Çok kırılma, çok alınma, kendini bir şey sanma, kendini hep doğrucu bilme, eleştiriyi anlamaya çalış dediğiniz zaman, hadi be git işine dönüyordu tüm işler. Zamanın akış hızı; suyun hızını, rüzgarın hızını daha isabetli olacaksa ışık hızını geçmeye durdu zihinlerimizde.
Bizi artık ne Dede Korkutlar, Karacaoğlanlar, ne Şair Eşrefler, Neyzenler, Köroğlular, Necip ve Nazımlar, Faruklar veya Yeniçeri Ozanları, Bektaşi Ozanları, Divan Şairleri, Ülkücü Şairler, Solcu Şairler, Dinist Şairler paklamıyor, zihinler ayyuka çıkmış, hala mı eski dönemlerden kalma fikir yürütmeler.

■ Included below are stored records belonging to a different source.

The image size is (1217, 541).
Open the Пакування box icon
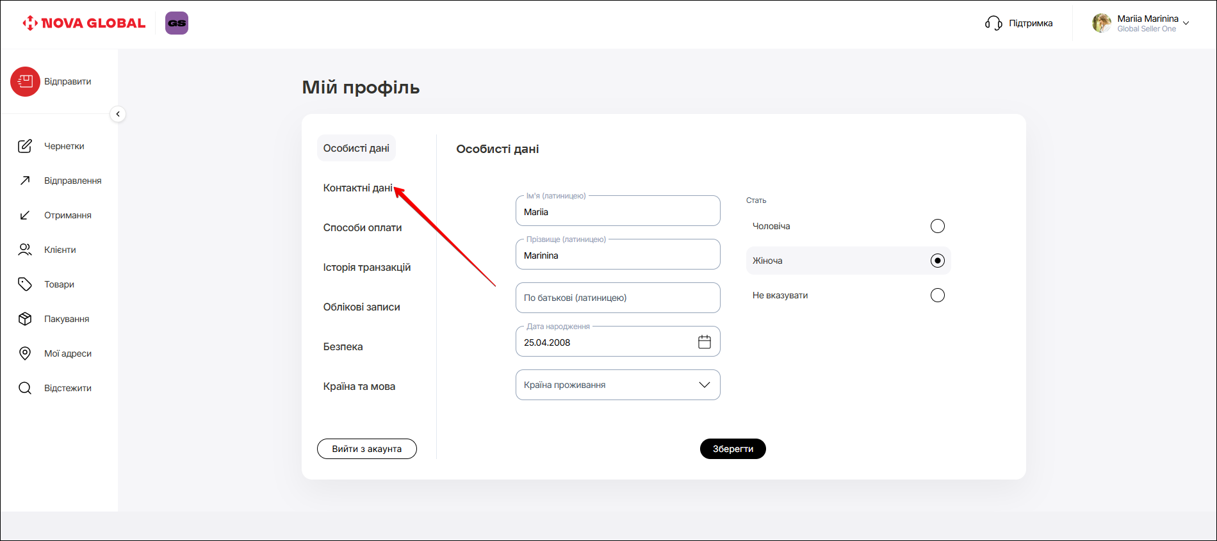25,319
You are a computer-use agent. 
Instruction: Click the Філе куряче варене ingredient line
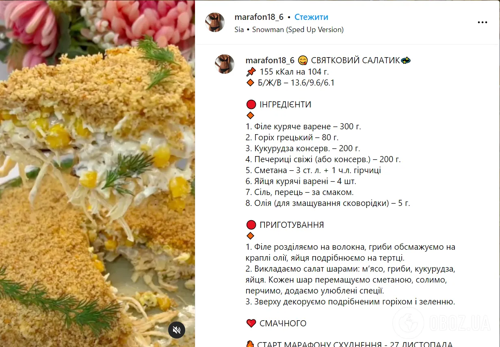(x=303, y=126)
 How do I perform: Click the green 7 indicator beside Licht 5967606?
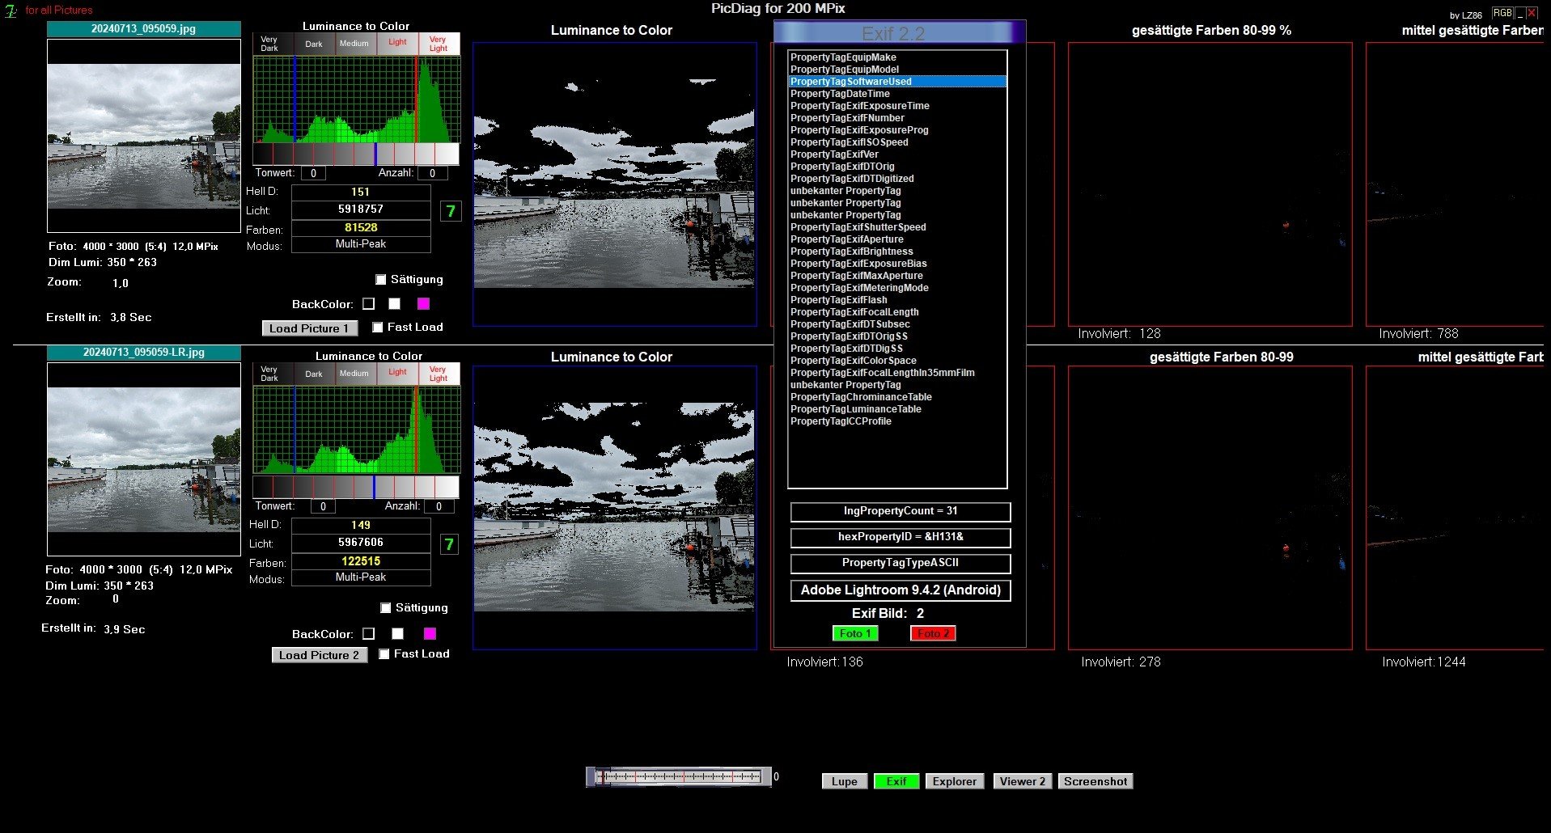(x=449, y=544)
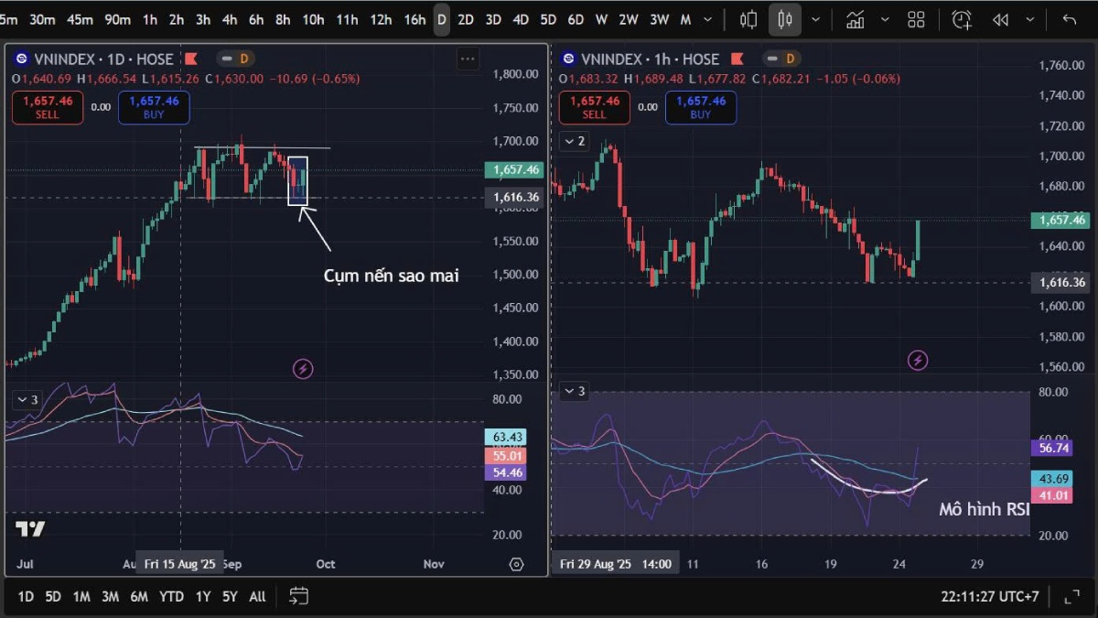Image resolution: width=1098 pixels, height=618 pixels.
Task: Expand the right chart indicators legend showing 2
Action: 574,141
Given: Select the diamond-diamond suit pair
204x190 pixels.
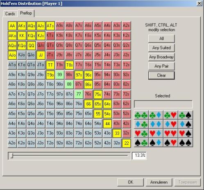Looking at the screenshot, I should pos(156,124).
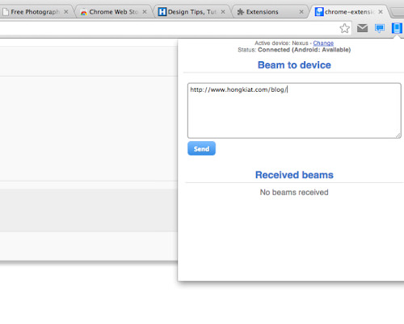
Task: Close the Chrome Web Store tab
Action: [x=145, y=12]
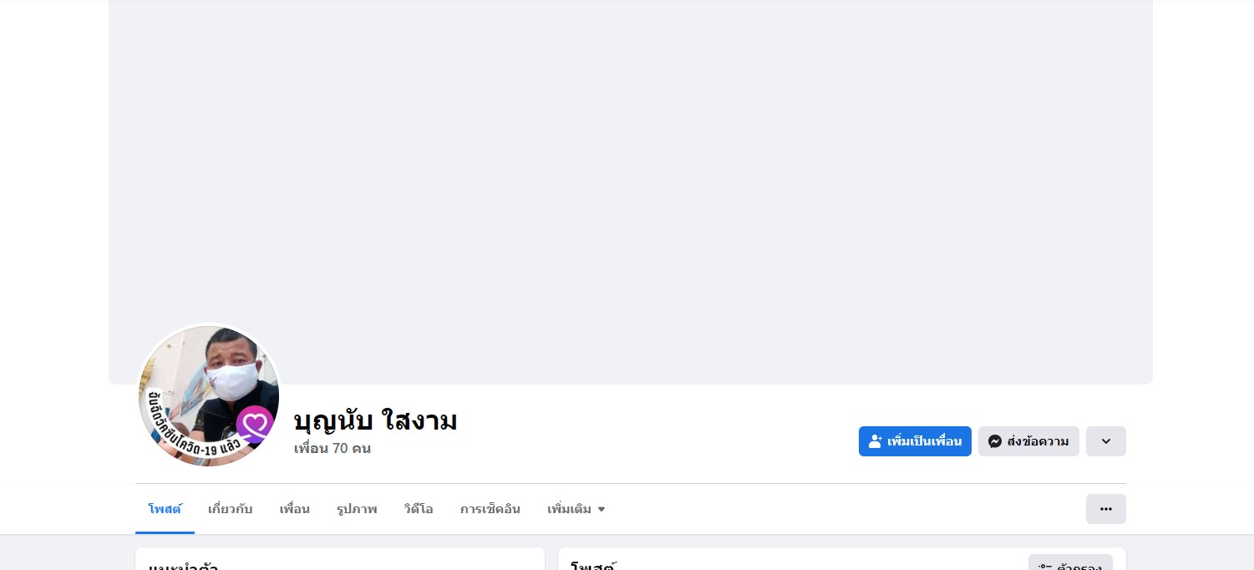Open the เกี่ยวกับ tab
Screen dimensions: 1254x570
(x=230, y=509)
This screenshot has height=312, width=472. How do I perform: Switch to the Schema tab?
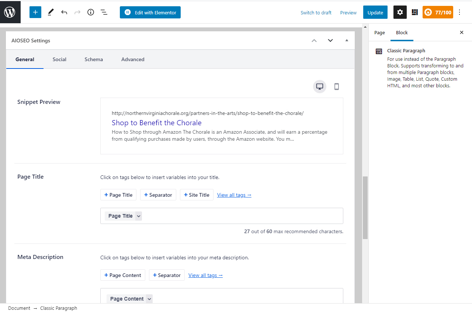94,59
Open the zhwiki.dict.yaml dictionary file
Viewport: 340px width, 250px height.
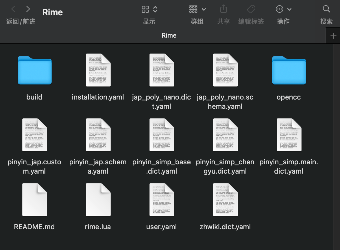point(225,200)
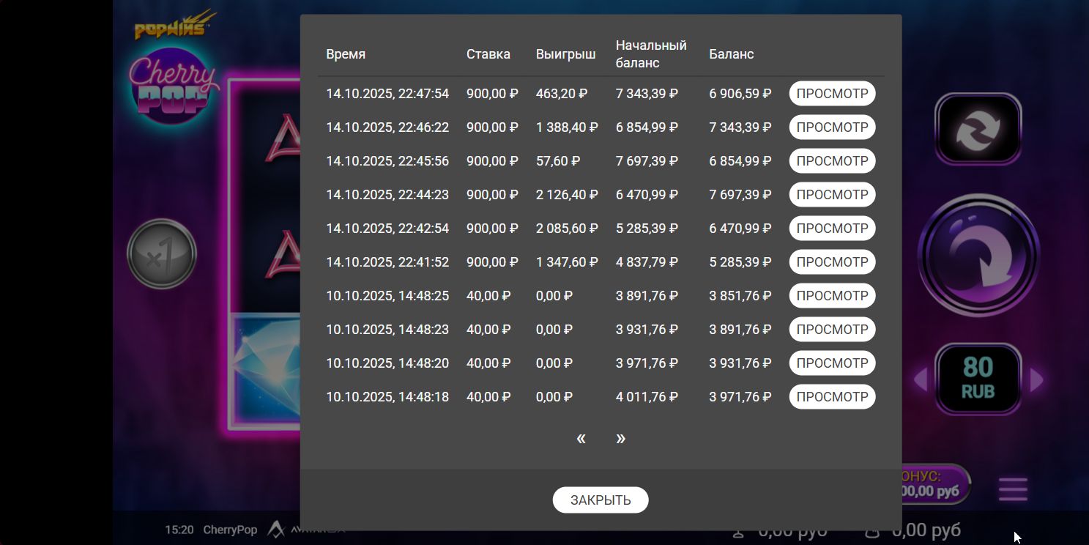Toggle the autoplay circular arrows button

(x=978, y=130)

Yeni çağ bizi ne hale soktu, internet ne meydana getirdi, görüntü hafızalı olmak neye yaradı mesela?
Peki ya, düşünün bakalım edebiyat sitelerinin mezarlığa ihtiyacı var mı? Üyeler yani marabalar olarak bir mezarlık alanımız olmalı mı, kefen parasını kim verecek, kim atacak sayısal kodlarla üstümüze toprağımızı...
Bugün biri aradı, yine şikayet mikayet etmeye başladı. Ya hu dedim; çalışmayacaksan çalışma, dön gel, bu hayat değmez çalışmaya... Zaten zihinlerimiz emekli olmuş bu dünyadan.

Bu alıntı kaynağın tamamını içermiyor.